The 2000 ECAC Hockey Men's Ice Hockey Tournament was the 39th tournament in league history. It was played between March 10 and March 18, 2000. Quarterfinal games were played at home team campus sites, while the final five games were played at the Olympic Arena (subsequently renamed Herb Brooks Arena) in Lake Placid, New York. By winning the tournament, St. Lawrence received the ECAC's automatic bid to the 2000 NCAA Division I Men's Ice Hockey Tournament.

==Format==
The tournament featured three rounds of play. The two teams that finish below tenth place in the standings are not eligible for tournament play. In the first round, the first and tenth seeds, the second and ninth seeds, the third seed and eighth seeds, the fourth seed and seventh seeds and the fifth seed and sixth seeds played a best-of-three series with the three highest-seeded winners advancing to the semifinals and the remaining two winners playing in the Four vs. Five matchup. After the opening round every series becomes a single-elimination game. In the semifinals, the highest seed plays the winner of the four vs. five game while the two remaining teams play with the winners advancing to the championship game and the losers advancing to the third place game. The tournament champion receives an automatic bid to the 2000 NCAA Men's Division I Ice Hockey Tournament.

==Conference standings==
Note: GP = Games played; W = Wins; L = Losses; T = Ties; PTS = Points; GF = Goals For; GA = Goals Against

1999–00 ECAC Hockey standingsv; t; e;
|  | Conference |  |  |  |  |  |  |  | Overall |  |  |  |  |  |
| GP | W | L | T | PTS | GF | GA | GP | W | L | T | GF | GA |
| #4 St.

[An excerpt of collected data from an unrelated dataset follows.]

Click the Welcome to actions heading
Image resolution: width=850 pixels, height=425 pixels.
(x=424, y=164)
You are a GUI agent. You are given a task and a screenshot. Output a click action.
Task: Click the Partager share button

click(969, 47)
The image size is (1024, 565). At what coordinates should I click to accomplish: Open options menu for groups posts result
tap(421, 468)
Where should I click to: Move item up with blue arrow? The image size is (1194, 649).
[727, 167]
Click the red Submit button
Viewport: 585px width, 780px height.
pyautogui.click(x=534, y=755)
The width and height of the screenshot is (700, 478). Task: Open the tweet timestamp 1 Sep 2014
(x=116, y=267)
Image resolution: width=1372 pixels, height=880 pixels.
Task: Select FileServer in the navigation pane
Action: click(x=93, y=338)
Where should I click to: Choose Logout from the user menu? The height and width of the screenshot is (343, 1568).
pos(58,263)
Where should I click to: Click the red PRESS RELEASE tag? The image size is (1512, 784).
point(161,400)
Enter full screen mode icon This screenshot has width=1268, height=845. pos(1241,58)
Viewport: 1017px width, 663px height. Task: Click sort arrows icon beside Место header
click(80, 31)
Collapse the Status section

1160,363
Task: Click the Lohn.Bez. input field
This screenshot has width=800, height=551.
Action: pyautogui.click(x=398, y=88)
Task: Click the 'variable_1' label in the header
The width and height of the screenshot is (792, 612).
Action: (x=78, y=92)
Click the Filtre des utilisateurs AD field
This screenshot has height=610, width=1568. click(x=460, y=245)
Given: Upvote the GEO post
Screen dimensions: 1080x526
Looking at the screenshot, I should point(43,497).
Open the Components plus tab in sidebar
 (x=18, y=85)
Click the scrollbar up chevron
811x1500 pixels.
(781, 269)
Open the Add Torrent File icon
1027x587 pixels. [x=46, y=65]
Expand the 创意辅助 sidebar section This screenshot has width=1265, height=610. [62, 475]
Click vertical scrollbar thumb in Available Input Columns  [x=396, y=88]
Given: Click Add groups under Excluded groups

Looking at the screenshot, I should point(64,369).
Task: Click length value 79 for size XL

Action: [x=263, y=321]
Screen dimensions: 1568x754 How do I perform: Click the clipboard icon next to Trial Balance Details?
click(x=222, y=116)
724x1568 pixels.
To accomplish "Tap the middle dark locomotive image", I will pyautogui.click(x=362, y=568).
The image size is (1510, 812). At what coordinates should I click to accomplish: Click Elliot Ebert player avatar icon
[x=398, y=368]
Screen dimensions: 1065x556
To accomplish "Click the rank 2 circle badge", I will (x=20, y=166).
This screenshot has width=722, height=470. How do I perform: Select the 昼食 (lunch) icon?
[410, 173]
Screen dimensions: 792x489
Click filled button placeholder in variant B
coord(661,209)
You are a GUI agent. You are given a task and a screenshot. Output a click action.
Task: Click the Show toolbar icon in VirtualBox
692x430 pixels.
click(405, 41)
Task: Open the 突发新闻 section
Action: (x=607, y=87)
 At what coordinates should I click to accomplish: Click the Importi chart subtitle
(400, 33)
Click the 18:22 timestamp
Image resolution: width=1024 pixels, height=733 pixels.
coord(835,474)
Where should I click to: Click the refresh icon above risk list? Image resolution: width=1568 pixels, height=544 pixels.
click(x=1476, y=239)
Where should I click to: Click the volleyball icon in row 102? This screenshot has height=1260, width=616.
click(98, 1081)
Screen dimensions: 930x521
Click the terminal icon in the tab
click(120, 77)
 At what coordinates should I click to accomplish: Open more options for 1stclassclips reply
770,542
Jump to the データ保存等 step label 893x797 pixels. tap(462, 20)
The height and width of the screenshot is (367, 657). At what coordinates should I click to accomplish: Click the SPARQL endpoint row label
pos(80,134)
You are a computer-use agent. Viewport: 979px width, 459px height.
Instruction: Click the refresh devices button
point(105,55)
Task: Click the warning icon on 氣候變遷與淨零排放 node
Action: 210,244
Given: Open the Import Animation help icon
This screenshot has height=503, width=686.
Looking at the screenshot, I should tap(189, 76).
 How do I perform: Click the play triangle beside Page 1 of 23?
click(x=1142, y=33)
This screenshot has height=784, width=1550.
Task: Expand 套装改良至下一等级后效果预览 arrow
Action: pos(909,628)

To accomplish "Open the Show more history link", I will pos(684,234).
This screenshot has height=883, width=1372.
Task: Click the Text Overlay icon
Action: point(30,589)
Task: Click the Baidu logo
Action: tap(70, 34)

Lawrence†* | 20 | 16 | 3 | 1 | 33 | 76 | 47 |  | 37 | 27 | 8 | 2 | 130 | 94 |
| #9 Colgate | 20 | 14 | 4 | 2 | 30 | 85 | 61 |  | 35 | 24 | 9 | 2 | 132 | 93 |
| #13 Rensselaer | 21 | 11 | 9 | 1 | 23 | 61 | 49 |  | 37 | 22 | 13 | 2 | 123 | 85 |
| Cornell | 20 | 10 | 9 | 1 | 21 | 70 | 54 |  | 32 | 16 | 14 | 2 | 104 | 86 |
| Clarkson | 20 | 9 | 8 | 3 | 21 | 69 | 71 |  | 35 | 17 | 15 | 3 | 111 | 116 |
| Princeton | 21 | 8 | 9 | 4 | 20 | 66 | 66 |  | 30 | 10 | 16 | 4 | 84 | 97 |
| Harvard | 21 | 9 | 10 | 2 | 20 | 65 | 63 |  | 30 | 11 | 17 | 2 | 85 | 95 |
| Dartmouth | 21 | 8 | 10 | 3 | 19 | 54 | 63 |  | 30 | 9 | 17 | 4 | 71 | 98 |
| Yale | 21 | 6 | 11 | 4 | 16 | 45 | 63 |  | 30 | 9 | 16 | 5 | 68 | 85 |
| Union | 21 | 6 | 14 | 1 | 13 | 48 | 75 |  | 33 | 8 | 24 | 1 | 79 | 127 |
| Brown | 21 | 4 | 15 | 2 | 10 | 52 | 78 |  | 28 | 6 | 19 | 3 | 66 | 98 |
| Vermont^ | 7 | 3 | 2 | 2 | 8 | 25 | 26 |  | 17 | 5 | 9 | 3 | 53 | 75 |
Championship: St. Lawrence † indicates conference regular season champion * indicates conference tournament champion (Whitelaw Cup) ^ Vermont was ineligible for the postseason Final rankings: USA Today/American Hockey Magazine Poll Top 15 Poll

==Bracket==
Teams are reseeded after the First Round

Note: * denotes overtime period(s)

==Tournament awards==

===All-Tournament Team===
- F Keith Dupee (Rensselaer)
- F Brandon Dietrich (St. Lawrence)
- F Jason Windle (St. Lawrence)
- D Justin Harney (St. Lawrence)
- D Brian Pothier (Rensselaer)
- G Derek Gustafson* (St. Lawrence)
- Most Outstanding Player(s)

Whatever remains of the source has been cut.